(Task details)
Will you quote only the lines starting at the one that contains "The height and width of the screenshot is (750, 750)." and ending with the last line of the listing below, inclusive?
*** Opening Listed entries ***
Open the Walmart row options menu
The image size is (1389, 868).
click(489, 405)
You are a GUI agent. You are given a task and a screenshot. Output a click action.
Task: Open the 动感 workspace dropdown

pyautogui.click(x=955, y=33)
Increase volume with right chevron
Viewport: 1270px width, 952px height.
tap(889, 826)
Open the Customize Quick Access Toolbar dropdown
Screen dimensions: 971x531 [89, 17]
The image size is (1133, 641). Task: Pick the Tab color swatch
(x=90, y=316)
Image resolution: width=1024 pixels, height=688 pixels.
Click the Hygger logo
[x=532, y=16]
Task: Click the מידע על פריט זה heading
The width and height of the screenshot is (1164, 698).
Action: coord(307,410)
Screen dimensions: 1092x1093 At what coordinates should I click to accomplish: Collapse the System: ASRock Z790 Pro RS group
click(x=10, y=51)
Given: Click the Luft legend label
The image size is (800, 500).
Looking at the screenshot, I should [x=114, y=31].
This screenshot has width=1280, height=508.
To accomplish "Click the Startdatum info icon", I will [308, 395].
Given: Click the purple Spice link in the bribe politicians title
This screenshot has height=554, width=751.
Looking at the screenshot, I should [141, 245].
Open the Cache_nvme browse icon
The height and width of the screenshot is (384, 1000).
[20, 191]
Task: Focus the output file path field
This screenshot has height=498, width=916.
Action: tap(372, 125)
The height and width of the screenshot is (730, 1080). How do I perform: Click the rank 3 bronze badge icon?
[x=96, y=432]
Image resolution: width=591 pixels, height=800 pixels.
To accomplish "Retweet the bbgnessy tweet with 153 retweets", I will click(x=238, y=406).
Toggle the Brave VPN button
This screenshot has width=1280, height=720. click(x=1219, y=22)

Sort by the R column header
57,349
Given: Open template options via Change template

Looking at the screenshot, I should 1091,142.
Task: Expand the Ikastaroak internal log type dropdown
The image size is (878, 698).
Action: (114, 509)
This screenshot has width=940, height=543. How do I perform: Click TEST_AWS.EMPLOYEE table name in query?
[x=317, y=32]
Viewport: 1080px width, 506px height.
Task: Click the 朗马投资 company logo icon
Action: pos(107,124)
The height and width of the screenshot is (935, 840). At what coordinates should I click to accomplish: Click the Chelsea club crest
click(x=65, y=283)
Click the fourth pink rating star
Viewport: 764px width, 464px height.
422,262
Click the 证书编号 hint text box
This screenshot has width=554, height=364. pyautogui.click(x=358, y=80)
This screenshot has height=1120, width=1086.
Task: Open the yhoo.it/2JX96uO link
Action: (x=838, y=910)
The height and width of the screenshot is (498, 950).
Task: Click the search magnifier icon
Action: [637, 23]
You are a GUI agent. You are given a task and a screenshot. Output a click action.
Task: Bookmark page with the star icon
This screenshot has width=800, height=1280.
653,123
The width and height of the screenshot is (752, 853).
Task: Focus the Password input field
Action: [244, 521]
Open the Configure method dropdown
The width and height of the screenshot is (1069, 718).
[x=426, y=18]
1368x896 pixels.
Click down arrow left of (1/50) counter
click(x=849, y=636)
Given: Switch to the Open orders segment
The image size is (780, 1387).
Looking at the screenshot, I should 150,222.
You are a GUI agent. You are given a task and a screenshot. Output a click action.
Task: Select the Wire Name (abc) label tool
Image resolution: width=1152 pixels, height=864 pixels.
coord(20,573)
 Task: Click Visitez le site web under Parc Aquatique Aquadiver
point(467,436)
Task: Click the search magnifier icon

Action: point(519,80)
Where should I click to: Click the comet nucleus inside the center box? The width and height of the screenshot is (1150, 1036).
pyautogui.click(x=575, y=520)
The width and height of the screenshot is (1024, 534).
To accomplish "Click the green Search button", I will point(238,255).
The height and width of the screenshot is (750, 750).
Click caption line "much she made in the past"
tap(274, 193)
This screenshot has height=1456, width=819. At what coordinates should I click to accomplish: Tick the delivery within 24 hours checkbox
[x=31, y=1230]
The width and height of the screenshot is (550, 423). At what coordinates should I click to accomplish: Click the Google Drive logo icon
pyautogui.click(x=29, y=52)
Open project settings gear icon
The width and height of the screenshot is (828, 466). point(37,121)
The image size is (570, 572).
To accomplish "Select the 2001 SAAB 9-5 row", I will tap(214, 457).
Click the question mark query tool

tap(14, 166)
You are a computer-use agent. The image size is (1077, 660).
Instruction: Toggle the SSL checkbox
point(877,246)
*** Closing Listed entries ***
(Finished task)
The height and width of the screenshot is (750, 750).
Click caption line "much she made in the past"
tap(274, 193)
This screenshot has height=1456, width=819. At what coordinates should I click to accomplish: Tick the delivery within 24 hours checkbox
[x=31, y=1230]
The width and height of the screenshot is (550, 423). At what coordinates should I click to accomplish: Click the Google Drive logo icon
pyautogui.click(x=29, y=52)
Open project settings gear icon
The width and height of the screenshot is (828, 466). point(37,121)
The image size is (570, 572).
To accomplish "Select the 2001 SAAB 9-5 row", I will tap(214, 457).
Click the question mark query tool

tap(14, 166)
You are a computer-use agent. The image size is (1077, 660).
Instruction: Toggle the SSL checkbox
point(877,246)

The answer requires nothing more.